Talvez tivesse bebido mais do que se lembrava. Essa dor de cabeça não podia ser só efeito daquelas cervejas.

Passou o resto da semana dividida entre seus textos, pensar sobre a roupa para o tal casamento e se perguntar porque Ricardo não estava em nenhuma rede social em pleno século 21. Trocaram algumas mensagens rápidas pelo celular, mas ele realmente parecia avesso à tecnologia.

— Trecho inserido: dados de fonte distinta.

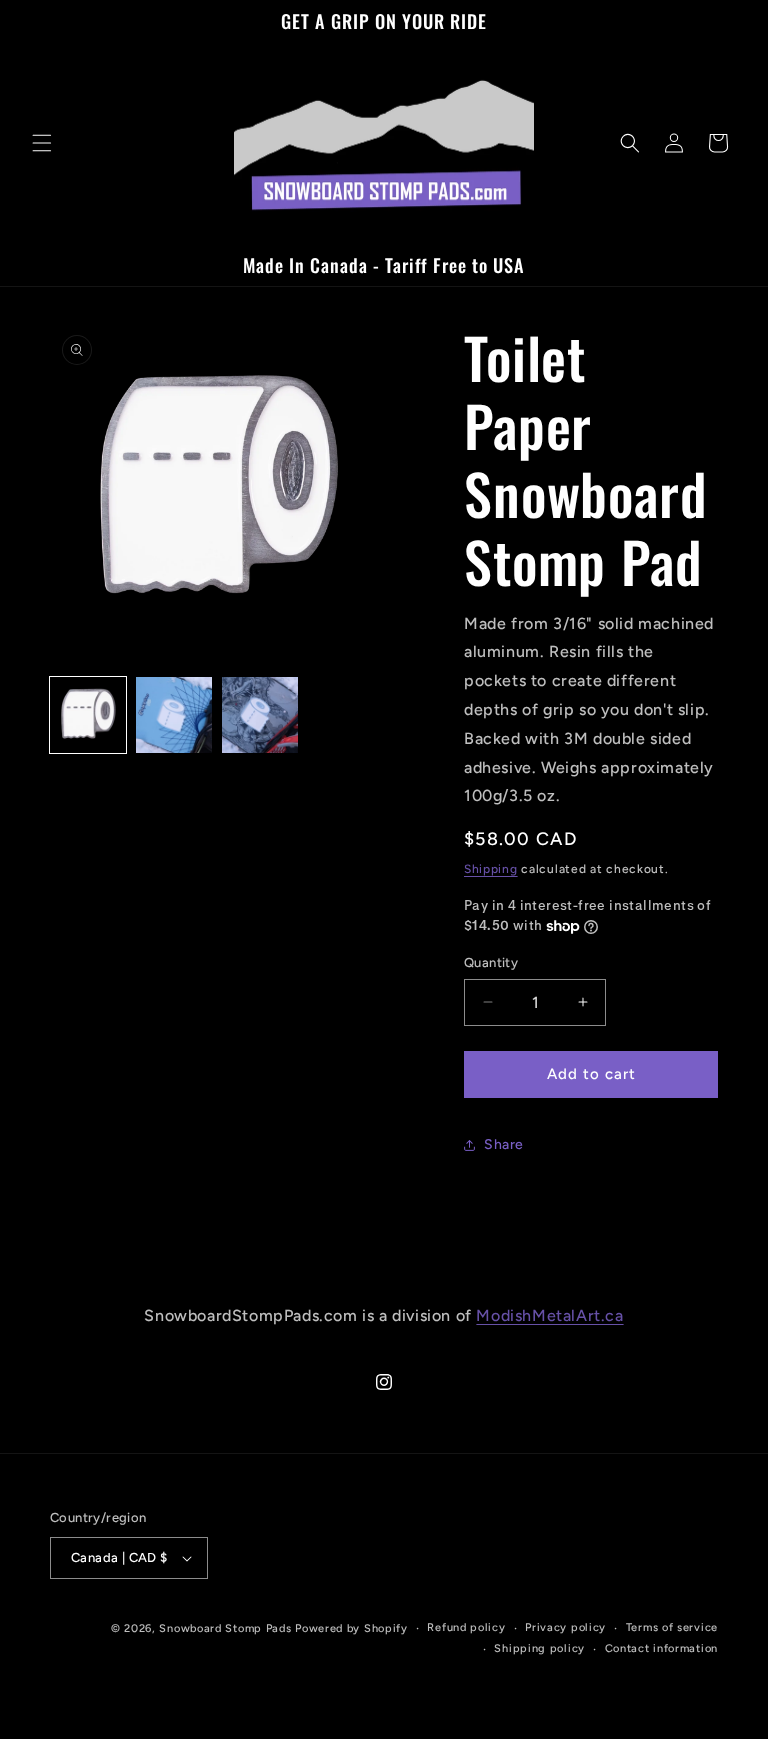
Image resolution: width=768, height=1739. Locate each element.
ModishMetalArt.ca (549, 1315)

Clarinha andava pulando, ainda sem conseguir colocar um dos pés no chão com segurança. Mas ainda assim parecia mais inquieta do que nunca, de um lado para o outro da casa tirando fotografias, planejando mudanças, aprovando e reprovando as roupas que Laura escolhia para o evento do final de semana. A escolha final de Clarinha para irmã foi um vestido rendado verde, que contrastava perfeitamente com os cabelos vermelhos lisos e soltos. Tinha as costas nuas e ia até uns três dedinhos acima da joelho.

_ Nossa mana, quanta roupa. Me enganou chegando aqui só com aquela malinha.

_ Mandei a maioria em caixas quando veio a mudança. Não tive cabeça ainda para separar o que não me interessa mais.

_ Vai desculpando a sinceridade, mas a vida noturna aqui não me parece tão movimentada para você usar essas coisas. - e mostrou uma mini saia pesada toda bordada em lantejoulas coloridas.

_ É, eu já percebi. - respondeu com a mágoa na voz que só alguém que chegou com look matador em um bar simples pode ter.

Era uma pena. Gostava da noite. Gostava do barulho das boates e conhecer gente nova que se tornaria completos estranhos no dia seguinte. Adorava ficar na rua até ver as primeiras cores do sol nascendo. E isso parecia bem distante agora.

***

Chegou o sábado, e Laura se pôs linda. Cabelo solto, maquiagem leve e saltinho baixo. Tomou o cuidado de não exagerar na produção para não se sentir novamente deslocada.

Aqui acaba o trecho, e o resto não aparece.